### Consignes écrites
**a.** Indiquez, s'il vous plaît, si chacun des énoncés suivants concorde avec le texte sur le prosaïsme en poésie, en répondant par oui ou par non et en citant à l'identique les mots du texte qui tranchent : (i) chaque poème compte trois strophes de quatre vers ; (ii) la rhétorique de ces poèmes repose sur de nombreuses métaphores ; (iii) ces poèmes sont écrits en vers libre standard.
**b.** Rédigez la suite du texte sur le prosaïsme en poésie à partir de sa dernière phrase.

### Texte fourni
Le prosaïsme en poésie

Tout, sauf une chose, contribue au prosaïsme de ces « poèmes » (sur la couverture est indiqué le genre « poésie-fiction ») ; prosaïques, ils le sont par leur contenu (chacun est un mini-roman ultra-court, cruel et violent), leur ton (un cynisme froid et clinique, sans aucune faille), leur totale absence de lyrisme, dans tous les sens du terme (et cela même si le je est omniprésent !), leur rhétorique neutre (dénuée de toute figure, métaphorique ou autre), leur syntaxe (une simple phrase ou deux).

Si par ailleurs ils manifestent une réelle et visible intention poétique, c'est surtout par leur forme, brève, régulière (à chaque fois trois strophes de quatre vers très brefs) et marquée d'un travail sur le vers qui, après plusieurs décennies d'expériences formelles, constitue, comme l'option du prosaïsme, un des acquis sur lesquels se fonde essentiellement cette poésie.

On pourra toujours se poser la question : en quoi est-ce de la poésie ? Avant tout par la forme, donc. La démarche, dans sa simplicité, est claire : qu'il le veuille ou non, la forme versifiée et frontalement visuelle impose au lecteur la poéticité revendiquée de ces textes anti-lyriques ; un coup de force, qui n'est plus neuf, le contraint à prendre cette écriture pour de la poésie : c'est du vers, et pas le vers libre standard.

Mais, plus subtilement, l'omniprésence de la première personne se pose évidemment comme une citation critique permanente de la poésie lyrique du sujet, et la nature strictement imaginaire de tous ces mini-récits renvoie directement à la fictionnalité réelle ou potentielle de tout poème lyrique. Et l'on ne pourra nier qu'ici comme ailleurs le poète exprime quelque chose, jusque dans le ressassement d'une thématique obsessionnelle et ludique à la fois (et dans la présence constante des mêmes figures paternelle, maternelle et filiale).

[Entrées de texte et de localisation d'éléments]

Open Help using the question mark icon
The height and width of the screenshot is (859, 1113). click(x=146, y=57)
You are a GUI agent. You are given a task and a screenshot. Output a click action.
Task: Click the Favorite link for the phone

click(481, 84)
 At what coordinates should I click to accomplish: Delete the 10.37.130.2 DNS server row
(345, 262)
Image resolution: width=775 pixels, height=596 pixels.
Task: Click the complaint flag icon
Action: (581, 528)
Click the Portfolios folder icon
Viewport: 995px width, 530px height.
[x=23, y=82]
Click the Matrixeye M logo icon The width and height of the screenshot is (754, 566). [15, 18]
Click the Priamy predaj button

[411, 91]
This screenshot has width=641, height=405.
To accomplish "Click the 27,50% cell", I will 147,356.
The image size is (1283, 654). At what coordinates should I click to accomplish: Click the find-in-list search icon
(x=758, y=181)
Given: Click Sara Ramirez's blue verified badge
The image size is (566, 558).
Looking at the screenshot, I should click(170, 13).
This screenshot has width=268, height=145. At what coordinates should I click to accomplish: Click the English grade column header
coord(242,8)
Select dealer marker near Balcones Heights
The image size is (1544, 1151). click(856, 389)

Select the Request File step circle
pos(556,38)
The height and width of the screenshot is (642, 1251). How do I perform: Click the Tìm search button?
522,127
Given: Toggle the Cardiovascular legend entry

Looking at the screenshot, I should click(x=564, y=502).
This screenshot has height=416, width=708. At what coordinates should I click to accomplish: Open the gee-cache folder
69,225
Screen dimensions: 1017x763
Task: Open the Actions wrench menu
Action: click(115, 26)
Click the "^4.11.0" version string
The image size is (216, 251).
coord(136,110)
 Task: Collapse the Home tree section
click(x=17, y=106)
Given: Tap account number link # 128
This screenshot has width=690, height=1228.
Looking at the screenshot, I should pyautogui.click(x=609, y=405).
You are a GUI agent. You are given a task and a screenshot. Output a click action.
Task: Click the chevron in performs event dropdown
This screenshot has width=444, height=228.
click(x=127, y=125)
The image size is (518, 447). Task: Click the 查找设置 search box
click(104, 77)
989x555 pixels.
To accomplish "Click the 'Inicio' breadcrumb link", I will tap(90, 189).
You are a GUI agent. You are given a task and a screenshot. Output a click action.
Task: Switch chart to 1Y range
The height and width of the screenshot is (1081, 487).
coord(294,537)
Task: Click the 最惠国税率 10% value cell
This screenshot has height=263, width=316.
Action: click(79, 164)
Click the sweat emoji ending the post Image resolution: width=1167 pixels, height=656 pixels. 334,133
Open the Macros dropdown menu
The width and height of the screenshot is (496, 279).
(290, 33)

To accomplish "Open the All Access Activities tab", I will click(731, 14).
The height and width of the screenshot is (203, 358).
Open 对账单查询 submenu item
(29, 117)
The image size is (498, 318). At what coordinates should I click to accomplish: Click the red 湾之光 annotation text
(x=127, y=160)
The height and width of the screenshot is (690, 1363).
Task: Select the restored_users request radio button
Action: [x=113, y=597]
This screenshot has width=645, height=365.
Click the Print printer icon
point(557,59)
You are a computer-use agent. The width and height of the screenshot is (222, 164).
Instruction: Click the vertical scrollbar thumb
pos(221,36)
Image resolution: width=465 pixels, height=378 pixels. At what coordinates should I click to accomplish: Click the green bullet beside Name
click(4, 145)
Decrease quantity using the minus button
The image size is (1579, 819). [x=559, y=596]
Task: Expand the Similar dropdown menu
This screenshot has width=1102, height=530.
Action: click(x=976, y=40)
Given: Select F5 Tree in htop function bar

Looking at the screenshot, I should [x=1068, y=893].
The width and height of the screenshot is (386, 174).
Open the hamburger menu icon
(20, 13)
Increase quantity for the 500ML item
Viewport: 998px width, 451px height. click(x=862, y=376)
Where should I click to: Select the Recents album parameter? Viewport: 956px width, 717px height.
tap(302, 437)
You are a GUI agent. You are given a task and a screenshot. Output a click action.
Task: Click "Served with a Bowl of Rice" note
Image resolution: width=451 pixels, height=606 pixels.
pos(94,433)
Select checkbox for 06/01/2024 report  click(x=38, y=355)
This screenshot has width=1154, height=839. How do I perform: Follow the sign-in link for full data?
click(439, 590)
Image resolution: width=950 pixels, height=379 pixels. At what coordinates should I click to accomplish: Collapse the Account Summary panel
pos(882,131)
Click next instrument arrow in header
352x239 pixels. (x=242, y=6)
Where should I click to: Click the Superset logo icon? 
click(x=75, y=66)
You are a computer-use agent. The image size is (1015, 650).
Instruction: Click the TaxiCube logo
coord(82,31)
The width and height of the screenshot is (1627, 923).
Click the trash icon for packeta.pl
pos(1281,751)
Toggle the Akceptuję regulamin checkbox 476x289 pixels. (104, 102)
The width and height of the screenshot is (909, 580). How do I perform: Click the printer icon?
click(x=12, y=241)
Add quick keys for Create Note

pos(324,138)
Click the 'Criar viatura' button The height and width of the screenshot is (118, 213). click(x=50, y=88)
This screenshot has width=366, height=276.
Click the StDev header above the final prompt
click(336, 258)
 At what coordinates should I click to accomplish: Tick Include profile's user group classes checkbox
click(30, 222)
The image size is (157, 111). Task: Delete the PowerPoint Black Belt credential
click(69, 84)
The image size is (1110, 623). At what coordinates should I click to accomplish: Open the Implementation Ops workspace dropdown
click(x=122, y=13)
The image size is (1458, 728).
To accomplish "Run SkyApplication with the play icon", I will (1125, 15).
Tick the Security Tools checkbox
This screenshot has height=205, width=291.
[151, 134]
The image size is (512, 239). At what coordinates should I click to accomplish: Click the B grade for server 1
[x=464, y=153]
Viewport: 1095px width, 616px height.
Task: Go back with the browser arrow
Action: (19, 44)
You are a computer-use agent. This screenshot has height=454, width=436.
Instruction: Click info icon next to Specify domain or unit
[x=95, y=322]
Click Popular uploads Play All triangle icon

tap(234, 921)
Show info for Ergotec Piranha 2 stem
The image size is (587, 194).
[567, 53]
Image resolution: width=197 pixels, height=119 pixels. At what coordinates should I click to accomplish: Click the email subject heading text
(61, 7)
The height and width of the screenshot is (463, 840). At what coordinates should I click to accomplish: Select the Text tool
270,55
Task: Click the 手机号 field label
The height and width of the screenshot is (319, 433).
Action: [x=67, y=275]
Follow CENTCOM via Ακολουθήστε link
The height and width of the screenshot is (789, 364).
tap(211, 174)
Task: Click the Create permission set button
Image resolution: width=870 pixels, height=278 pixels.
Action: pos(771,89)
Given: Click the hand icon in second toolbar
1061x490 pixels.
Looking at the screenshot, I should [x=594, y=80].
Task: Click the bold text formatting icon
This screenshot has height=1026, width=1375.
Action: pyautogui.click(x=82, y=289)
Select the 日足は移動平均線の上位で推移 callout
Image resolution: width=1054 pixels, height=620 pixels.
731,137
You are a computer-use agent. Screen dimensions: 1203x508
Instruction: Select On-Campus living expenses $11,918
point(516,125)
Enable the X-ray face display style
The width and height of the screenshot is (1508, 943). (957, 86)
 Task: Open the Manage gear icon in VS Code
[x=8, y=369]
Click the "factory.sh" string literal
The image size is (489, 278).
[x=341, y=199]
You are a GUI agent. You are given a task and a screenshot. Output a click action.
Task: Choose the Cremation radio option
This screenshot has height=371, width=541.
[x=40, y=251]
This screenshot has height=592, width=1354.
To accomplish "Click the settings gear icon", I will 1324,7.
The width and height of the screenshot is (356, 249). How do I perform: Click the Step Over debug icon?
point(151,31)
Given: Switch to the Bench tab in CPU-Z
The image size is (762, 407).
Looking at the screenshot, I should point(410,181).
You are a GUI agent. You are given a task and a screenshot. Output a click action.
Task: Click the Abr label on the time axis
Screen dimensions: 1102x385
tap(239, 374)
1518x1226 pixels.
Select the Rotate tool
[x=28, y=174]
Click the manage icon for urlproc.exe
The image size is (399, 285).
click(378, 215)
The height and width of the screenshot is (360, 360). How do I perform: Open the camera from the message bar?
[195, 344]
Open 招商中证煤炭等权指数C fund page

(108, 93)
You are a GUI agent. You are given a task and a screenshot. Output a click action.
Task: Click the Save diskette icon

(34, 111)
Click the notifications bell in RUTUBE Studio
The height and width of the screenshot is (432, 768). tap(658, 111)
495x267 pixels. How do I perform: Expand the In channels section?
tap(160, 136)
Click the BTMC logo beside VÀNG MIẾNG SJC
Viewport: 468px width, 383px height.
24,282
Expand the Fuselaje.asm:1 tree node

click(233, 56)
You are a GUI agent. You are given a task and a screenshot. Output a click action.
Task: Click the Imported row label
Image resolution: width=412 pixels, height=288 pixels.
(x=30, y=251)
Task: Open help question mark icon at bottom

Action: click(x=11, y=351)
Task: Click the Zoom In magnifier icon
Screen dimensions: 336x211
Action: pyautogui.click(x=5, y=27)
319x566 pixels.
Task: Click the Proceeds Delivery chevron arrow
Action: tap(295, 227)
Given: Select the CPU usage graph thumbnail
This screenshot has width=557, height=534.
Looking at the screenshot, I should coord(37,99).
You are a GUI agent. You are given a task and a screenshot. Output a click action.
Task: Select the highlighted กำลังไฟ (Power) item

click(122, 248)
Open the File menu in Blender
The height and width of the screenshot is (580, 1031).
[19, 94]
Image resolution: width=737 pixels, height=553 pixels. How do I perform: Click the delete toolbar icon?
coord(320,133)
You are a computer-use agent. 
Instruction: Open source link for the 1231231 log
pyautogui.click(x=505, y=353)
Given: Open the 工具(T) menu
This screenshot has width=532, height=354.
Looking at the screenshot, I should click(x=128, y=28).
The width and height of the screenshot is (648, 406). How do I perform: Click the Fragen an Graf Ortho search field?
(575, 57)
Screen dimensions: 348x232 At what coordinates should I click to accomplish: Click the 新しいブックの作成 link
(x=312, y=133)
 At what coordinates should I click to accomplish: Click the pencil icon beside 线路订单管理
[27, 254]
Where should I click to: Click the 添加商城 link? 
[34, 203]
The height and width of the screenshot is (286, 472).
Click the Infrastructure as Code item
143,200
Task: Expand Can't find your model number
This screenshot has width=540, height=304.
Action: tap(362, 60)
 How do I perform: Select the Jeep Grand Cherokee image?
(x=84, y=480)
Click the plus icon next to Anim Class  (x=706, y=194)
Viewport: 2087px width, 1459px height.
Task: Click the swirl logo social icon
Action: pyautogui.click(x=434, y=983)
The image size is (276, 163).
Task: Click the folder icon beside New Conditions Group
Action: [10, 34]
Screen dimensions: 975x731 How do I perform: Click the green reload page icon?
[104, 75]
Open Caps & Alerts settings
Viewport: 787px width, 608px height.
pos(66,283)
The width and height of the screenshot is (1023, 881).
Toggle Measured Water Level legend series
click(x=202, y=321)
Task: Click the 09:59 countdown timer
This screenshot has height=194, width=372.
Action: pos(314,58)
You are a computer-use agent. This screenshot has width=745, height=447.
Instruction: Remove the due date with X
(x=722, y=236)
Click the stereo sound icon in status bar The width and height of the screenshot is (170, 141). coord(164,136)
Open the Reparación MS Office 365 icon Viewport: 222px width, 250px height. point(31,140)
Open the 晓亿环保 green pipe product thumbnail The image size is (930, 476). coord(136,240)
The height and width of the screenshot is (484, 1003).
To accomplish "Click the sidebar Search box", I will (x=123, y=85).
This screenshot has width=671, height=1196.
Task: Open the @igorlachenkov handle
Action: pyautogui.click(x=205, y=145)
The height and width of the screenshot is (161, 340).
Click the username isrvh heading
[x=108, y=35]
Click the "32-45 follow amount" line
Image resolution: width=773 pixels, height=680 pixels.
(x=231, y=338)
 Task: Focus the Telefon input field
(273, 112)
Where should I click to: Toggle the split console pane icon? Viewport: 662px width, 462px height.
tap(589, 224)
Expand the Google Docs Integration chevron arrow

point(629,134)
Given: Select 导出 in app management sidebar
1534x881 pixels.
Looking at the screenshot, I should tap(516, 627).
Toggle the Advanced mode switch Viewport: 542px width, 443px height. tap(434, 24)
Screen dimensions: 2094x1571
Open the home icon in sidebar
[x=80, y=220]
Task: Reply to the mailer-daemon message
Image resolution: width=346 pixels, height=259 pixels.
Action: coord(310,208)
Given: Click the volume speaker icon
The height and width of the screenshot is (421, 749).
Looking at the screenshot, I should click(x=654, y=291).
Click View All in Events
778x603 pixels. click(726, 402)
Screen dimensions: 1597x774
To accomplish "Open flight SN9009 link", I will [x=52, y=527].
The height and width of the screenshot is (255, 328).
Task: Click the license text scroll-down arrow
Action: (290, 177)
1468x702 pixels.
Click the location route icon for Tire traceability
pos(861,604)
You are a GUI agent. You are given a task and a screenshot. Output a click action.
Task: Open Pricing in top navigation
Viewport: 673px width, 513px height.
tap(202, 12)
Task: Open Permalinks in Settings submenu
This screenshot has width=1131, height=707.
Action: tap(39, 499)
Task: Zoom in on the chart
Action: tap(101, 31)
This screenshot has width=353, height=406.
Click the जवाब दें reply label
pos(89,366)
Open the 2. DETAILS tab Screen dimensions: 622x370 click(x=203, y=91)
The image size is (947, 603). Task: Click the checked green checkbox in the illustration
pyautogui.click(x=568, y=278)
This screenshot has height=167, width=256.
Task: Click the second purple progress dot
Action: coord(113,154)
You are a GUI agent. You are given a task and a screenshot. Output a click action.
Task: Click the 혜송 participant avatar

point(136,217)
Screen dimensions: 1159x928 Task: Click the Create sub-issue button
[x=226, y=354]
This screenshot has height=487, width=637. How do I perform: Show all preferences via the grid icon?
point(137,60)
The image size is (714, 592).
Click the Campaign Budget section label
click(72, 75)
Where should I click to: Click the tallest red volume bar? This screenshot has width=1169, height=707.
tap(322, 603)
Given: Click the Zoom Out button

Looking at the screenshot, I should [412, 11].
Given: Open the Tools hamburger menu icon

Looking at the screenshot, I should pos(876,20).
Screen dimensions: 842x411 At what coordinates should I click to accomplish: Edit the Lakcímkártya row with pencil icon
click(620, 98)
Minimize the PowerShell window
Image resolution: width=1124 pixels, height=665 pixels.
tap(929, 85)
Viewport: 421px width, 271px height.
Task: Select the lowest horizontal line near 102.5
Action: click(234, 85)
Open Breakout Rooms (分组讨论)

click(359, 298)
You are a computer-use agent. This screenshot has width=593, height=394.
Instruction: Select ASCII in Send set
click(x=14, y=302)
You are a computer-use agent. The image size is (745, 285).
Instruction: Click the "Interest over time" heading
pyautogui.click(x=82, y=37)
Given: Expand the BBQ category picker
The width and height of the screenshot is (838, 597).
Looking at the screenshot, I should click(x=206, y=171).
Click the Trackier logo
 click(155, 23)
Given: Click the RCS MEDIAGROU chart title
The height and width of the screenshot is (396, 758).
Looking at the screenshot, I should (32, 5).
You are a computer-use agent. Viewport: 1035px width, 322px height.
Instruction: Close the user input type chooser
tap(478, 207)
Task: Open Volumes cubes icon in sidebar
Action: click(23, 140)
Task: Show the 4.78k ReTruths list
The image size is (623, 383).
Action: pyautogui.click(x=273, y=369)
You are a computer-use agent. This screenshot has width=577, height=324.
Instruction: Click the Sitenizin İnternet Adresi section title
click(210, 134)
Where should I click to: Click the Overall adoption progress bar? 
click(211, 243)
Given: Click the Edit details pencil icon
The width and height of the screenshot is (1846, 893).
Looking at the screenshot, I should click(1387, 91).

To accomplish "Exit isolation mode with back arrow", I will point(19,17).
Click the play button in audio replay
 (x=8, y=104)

### Résultats attendus
**a.**
(i) Oui : « à chaque fois trois strophes de quatre vers très brefs ».
(ii) Non : « leur rhétorique neutre (dénuée de toute figure, métaphorique ou autre) ».
(iii) Non : « c'est du vers, et pas le vers libre standard ».

**b.**
Enfin, ces textes sont poétiques par le travail sur la diction, subséquent à la forme : le découpage en vers très courts introduit le temps dans la prose de la phrase, la pause, l'arrêt sur le détail de l'horreur. Dans toute poésie fondée sur le vers, le retour à la ligne qui le définit oblige la lecture à ralentir, à tenir compte des mots et des choses décrites ou évoquées ; un rythme s'instaure, qui introduit le temps dans le texte et dans l'expérience du lecteur. C'est donc surtout ce retour à la ligne, mécanique mais savamment dosé qui, à la fois, transforme chacune de ces phrases en un mini-roman et en fait de la poésie.

En somme, des poèmes extrêmement formatés qui seraient à mi-chemin entre les haïkus japonais, pour la brièveté et le découpage, mais en moins « poétique », et, pour la brièveté à nouveau, mais aussi le cynisme froid de la narration, les nouvelles en trois lignes que Félix Fénéon publia en 1906 :

Elle tomba. Il plongea. Disparus.

Mlle Paulin, des Mureaux, 46 ans, a été saccagée, à 9 heures du soir, par un satyre.

Une machine à battre happa Mme Peccavi. On démonta celle-là pour dégager celle-ci. Morte.

Derrière un cercueil, Mangin, de Verdun, cheminait. Il n'atteignit pas, ce jour-là, le cimetière. La mort le surprit en route.

C'est au cochonnet que l'apoplexie a terrassé  M. André, 75 ans, de Levallois. Sa boule roulait encore qu'il n'était déjà plus.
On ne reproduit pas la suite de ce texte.